Blowing B.C.’s carbon bank
Uncounted greenhouse gas emissions from provincial forests are now almost as high as BC’s official emissions
In December 2011, the international community meets in Durban, South Africa for the next important United Nations climate change summit. With greenhouse gas emissions continuing to increase, there is little time left to reduce carbon dioxide levels in the atmosphere before global warming produces catastrophic consequences. If global warming passes dangerous tipping points, forest ecosystems in different parts of the world will be at uncontrollable risk of die-off, fires, pests and other forms of breakdown with further release of carbon storage. Efforts to reduce CO2 emissions from all sources require urgent action.
One of the few areas where progress appears possible in the short term are efforts to reduce emissions from forest loss and destructive logging practices. Countries that harbour large forested areas must swiftly implement land use policies that maintain and increase carbon storage capacity and protect species habitat that is under increasing pressure due to climate change. British Columbia can and must be a leader in this undertaking.
Globally, deforestation contributes approximately 20 per cent to greenhouse gas emissions. B.C.’s temperate rainforests are among the ecosystems with the highest carbon storage per hectare on the planet and they continue to sequester carbon. Fires and pests, which can cause huge releases of carbon dioxide in other forest types, are rare in coastal forests. Clear-cutting temperate old-growth rainforests causes massive loss of carbon storage and the ability to recover the carbon stores is limited for hundreds of years.
Yet despite massive and increasing emissions from B.C.’s forests these are not counted as part of our official emissions and buried as “memo items” in the provincial greenhouse gas emissions reports. Recent provincial data shows that net emissions from forestlands were 63 million tonnes of carbon dioxide in 2009, more than double the 2008 net emissions. Counting these emissions would almost double the official provincial greenhouse gas emissions of 2009 (67 million tonnes).
Until a decade ago, B.C.’s forests were a carbon sink and sequestered approximately half of the official provincial emissions. With the outbreak of the Mountain Pine Beetle infestation our forest turned from sink to source. However, a closer look at provincial data shows how destructive logging practices contribute to huge carbon losses. The 2010 provincial report showed that net emissions from forest lands were mainly caused by logging (55 million tonnes, with only a small portion stored in wood products for a longer period of time).

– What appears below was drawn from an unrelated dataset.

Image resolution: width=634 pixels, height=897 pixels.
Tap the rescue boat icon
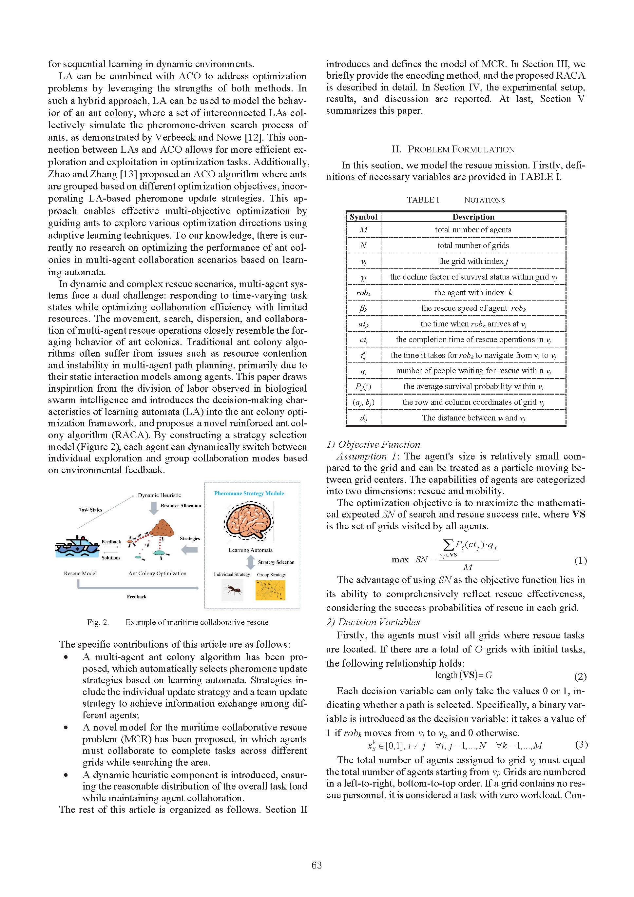point(77,546)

The report also distinguished between emissions from the Pacific Maritime and other ecozones of BC. The data showed that approximately half of the emissions were released in the Pacific Maritime Ecozone, where emissions are mainly caused due to logging and not significantly influenced by the Mountain Pine Beetle outbreak or forest fires.

- Now that's carbon storage! Photo: Jens Wieting
Counting emissions is a logical first step to policy reform and action plans to reduce emissions while protecting species habitat at the same time. Through increased conservation and improved forest management, including selective logging, longer rotations, reduction of wood waste and elimination of slash burning, as well as measures to reduce the risks of fire and pests wherever possible, a coherent provincial forest global warming policy must ensure that provincial forest lands become a carbon sink again and no longer contribute to B.C.’s overall emissions as a significant carbon source.
For rare coastal rainforest ecosystems remaining old-growth forest must urgently be protected from logging and older second growth stands set aside to restore species habitat and other ecological functions. Forest management in relatively intact areas, such as the Great Bear Rainforest and Clayoquot Sound, must follow the precautionary approach to avoid degradation of healthy ecosystems.
B.C. forestry in the era of global warming has much potential to provide jobs in a diverse low-carbon economy, provided that conservation is prioritized and management practices are improved through new regulations and incentives to reduce emissions and protect species habitat. Government support for improved forest management practices - combined with promotion of value-added products and a phase out of raw log exports - can generate new jobs while reducing industrial development pressures.
It is time that we learn to value forests, our best ally in the fight against global warming.